In Orion Corporation v Actavis Pty Ltd (No 3)  FCA 1373, the Federal Court has provided practical guidance on drafting an exclusive patent licence to ensure the licensee has standing to sue for patent infringement, while maintaining existing commercial arrangements. Justice Rares held that certain agreements between Orion, Novartis and Novartis Australia successfully set up an exclusive licensee and sub-licensee arrangement which gave Novartis and Novartis Australia standing, while also giving effect to the parties' commercial goals. This decision indicates that commercial 'work arounds' in this area are possible.
We have previously posted (here and here) about the landmark decision on this issue - Bristol-Myers Squibb Company v Apotex Pty Ltd (2015) 228 FCR 1 (BMS v Apotex). In BMS v Apotex, the Full Federal Court adopted an "all or nothing" approach - to be an exclusive licensee, a party must possess all rights within the meaning of the word 'exploit' as defined in the Patents Act. This case is the first to substantively apply BMS v Apotex.
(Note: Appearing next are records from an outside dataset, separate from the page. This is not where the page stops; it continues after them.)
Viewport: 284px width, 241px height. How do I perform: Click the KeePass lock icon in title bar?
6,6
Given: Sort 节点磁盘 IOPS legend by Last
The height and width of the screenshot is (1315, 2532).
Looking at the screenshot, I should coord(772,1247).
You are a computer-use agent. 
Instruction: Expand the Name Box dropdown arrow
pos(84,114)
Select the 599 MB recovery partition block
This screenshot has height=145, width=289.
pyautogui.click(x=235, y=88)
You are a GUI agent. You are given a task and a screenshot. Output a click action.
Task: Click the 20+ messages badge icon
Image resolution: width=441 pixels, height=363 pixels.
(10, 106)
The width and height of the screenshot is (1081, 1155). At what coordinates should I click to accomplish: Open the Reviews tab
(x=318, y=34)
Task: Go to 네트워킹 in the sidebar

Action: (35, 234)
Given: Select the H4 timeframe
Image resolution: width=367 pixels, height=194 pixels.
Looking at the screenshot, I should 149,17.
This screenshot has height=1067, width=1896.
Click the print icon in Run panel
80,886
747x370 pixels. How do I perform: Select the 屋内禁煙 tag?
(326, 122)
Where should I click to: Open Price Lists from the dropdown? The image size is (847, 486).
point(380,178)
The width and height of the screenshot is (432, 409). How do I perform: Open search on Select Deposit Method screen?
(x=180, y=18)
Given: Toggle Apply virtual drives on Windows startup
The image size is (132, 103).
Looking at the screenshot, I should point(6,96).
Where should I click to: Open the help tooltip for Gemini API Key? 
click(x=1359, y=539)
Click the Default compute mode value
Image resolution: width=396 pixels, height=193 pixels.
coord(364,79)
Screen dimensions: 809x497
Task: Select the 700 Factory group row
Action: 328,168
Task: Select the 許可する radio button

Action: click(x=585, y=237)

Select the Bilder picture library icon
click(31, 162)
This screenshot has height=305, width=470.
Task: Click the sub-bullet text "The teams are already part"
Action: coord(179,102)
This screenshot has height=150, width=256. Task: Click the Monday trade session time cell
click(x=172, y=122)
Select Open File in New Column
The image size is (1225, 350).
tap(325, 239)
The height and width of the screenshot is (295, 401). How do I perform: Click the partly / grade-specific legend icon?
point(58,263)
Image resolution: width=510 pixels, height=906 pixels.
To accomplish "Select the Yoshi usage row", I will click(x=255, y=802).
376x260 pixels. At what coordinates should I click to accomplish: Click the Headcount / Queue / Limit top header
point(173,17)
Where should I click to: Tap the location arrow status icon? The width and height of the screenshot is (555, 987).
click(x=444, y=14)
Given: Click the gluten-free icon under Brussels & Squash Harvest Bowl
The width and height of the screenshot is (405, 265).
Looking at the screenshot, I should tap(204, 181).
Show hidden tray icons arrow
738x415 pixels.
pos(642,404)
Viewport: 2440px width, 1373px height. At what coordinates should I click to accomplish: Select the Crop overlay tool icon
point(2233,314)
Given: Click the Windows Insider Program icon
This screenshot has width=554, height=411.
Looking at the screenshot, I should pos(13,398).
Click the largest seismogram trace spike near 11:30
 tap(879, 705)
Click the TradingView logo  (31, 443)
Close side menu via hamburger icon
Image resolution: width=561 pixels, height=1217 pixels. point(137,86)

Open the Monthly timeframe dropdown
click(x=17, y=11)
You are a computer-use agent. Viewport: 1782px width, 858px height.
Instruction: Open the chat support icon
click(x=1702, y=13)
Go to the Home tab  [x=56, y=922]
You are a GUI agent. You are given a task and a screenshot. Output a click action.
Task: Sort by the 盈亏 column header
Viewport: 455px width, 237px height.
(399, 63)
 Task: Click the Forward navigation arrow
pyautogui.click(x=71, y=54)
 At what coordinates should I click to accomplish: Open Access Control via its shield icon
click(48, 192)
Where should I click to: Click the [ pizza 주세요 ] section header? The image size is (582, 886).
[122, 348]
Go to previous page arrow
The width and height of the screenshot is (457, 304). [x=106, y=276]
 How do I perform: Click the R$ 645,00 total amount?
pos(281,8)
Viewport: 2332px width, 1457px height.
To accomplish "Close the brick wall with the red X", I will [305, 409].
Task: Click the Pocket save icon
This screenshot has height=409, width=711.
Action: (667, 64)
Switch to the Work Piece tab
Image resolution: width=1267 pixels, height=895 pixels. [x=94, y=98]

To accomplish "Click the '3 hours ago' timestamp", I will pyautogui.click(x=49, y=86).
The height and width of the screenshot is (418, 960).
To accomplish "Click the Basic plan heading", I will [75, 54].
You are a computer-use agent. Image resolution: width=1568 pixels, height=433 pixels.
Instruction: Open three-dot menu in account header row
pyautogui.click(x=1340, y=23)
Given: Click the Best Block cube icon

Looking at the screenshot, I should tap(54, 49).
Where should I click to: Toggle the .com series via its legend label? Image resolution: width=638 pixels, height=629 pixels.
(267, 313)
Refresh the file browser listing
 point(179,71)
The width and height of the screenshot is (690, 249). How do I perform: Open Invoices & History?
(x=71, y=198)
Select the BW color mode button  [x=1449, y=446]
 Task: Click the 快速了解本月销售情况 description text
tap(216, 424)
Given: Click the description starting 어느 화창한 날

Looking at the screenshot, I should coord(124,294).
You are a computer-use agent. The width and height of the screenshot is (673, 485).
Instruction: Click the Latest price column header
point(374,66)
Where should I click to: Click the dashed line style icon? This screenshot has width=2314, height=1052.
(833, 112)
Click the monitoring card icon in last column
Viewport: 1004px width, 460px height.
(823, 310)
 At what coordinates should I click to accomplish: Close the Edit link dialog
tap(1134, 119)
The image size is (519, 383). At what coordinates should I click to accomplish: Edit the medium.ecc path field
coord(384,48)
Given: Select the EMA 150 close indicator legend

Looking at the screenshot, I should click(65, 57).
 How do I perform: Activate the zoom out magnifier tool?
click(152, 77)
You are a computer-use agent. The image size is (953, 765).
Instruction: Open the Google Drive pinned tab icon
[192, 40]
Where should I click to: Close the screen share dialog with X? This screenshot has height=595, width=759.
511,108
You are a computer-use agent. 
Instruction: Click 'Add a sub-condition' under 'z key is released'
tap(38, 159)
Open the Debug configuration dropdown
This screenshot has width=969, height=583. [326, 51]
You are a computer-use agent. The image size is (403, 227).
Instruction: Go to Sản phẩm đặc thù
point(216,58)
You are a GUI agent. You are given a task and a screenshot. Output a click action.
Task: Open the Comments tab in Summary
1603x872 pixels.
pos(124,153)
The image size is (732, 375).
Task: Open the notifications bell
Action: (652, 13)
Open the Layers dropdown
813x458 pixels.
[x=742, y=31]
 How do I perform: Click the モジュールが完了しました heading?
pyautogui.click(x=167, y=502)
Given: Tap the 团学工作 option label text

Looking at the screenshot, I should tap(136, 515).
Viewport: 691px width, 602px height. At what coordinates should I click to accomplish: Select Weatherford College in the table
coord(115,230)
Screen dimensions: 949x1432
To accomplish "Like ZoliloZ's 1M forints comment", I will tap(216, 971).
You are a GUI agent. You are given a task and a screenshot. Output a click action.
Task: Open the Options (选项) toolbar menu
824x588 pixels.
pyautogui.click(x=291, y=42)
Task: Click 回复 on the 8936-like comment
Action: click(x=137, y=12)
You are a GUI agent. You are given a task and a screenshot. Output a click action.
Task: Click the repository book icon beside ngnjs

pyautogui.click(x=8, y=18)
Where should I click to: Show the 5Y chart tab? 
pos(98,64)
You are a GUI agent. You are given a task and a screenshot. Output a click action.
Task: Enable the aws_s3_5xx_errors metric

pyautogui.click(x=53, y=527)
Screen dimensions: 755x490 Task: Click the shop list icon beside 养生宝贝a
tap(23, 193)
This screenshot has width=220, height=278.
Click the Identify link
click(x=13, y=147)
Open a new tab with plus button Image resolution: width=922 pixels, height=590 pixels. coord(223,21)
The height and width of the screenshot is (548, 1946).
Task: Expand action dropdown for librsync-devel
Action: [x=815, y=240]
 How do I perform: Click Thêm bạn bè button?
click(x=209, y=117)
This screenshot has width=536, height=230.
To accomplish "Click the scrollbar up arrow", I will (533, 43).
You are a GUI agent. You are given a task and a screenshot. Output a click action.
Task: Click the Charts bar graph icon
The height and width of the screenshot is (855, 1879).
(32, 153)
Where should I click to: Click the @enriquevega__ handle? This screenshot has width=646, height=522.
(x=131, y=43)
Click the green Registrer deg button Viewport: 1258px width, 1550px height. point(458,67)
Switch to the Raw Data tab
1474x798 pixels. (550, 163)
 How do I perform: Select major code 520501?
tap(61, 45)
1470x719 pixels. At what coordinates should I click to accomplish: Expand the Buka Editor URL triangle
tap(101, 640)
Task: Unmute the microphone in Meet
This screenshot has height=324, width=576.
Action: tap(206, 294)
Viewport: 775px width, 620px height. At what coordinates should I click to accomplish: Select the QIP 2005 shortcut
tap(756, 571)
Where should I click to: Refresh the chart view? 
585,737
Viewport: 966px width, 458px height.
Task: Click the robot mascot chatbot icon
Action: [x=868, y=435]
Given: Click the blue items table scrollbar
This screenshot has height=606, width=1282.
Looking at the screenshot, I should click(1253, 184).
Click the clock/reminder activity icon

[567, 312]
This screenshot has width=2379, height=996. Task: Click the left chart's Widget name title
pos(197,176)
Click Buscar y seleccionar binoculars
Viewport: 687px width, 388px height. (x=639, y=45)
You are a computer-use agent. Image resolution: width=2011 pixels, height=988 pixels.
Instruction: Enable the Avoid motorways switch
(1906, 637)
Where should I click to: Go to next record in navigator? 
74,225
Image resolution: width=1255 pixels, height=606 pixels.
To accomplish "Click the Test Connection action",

Orion and Novartis had formal commercial agreements in place since 2000 that expressly reserved manufacturing rights for the patentee, Orion. In light of the issues raised in the BMS v Apotex litigation, in March 2014 Orion and Novartis entered a new agreement which described the rights granted to Novartis as:
an exclusive licence under the Patent from the date of the grant thereof to exploit (as that term is defined in Schedule 1 to the Patent Act 1990) … to the exclusion of all other persons
Importantly, instead of reserving any patent rights for Orion (i.e. the right to manufacture), the same commercial effect was achieved by Novartis promising to purchase the products the subject of the patent from Orion as consideration for the licence. Separately, Novartis granted an exclusive sub-licence to Novartis Australia.
Actavis argued that Novartis and Novartis Australia did not have standing to sue on the basis that the new agreement did not substantively change the original arrangement, which Novartis and Novartis Australia conceded did not give them standing.
Justice Rares disagreed with Actavis and held that the fact that Novartis was required to purchase the products from Orion did not detract from Novartis' status as an 'exclusive licensee'. His Honour pointed to the definition of 'exclusive licence' under the Patents Act, which includes the exclusive licensee 'and persons authorised by that licensee'. According to his Honour, in this scenario Orion was simply a 'person authorised' just like any other third party supplier of a product. His Honour neatly summarised the point as follows:
the identity of a supplier of goods or services that a licensee contracts with to secure the wherewithal with which to exploit a patented invention cannot convert what would be an exclusive licensee, if the supplier to the licensee were a third party independent of the patentee, into some lesser congeries of rights merely because the supplier happens to be the patentee.
Further, his Honour found that Novartis Australia also had standing to sue. The agreement between Orion and Novartis gave Novartis the right to sub-licence. Novartis exercised that right by entering into an exclusive sub-licence with Novartis Australia in March 2014. Here, his Honour focused on section 139(1) of the Patents Act which states that 'any person claiming an interest in the patent as exclusive licensee or otherwise" is a party to revocation proceedings.
This decision has already been appealed and will be heard by the Full Court in February 2016 as part of an appeal which also challenges Justice Rares' infringement and validity findings.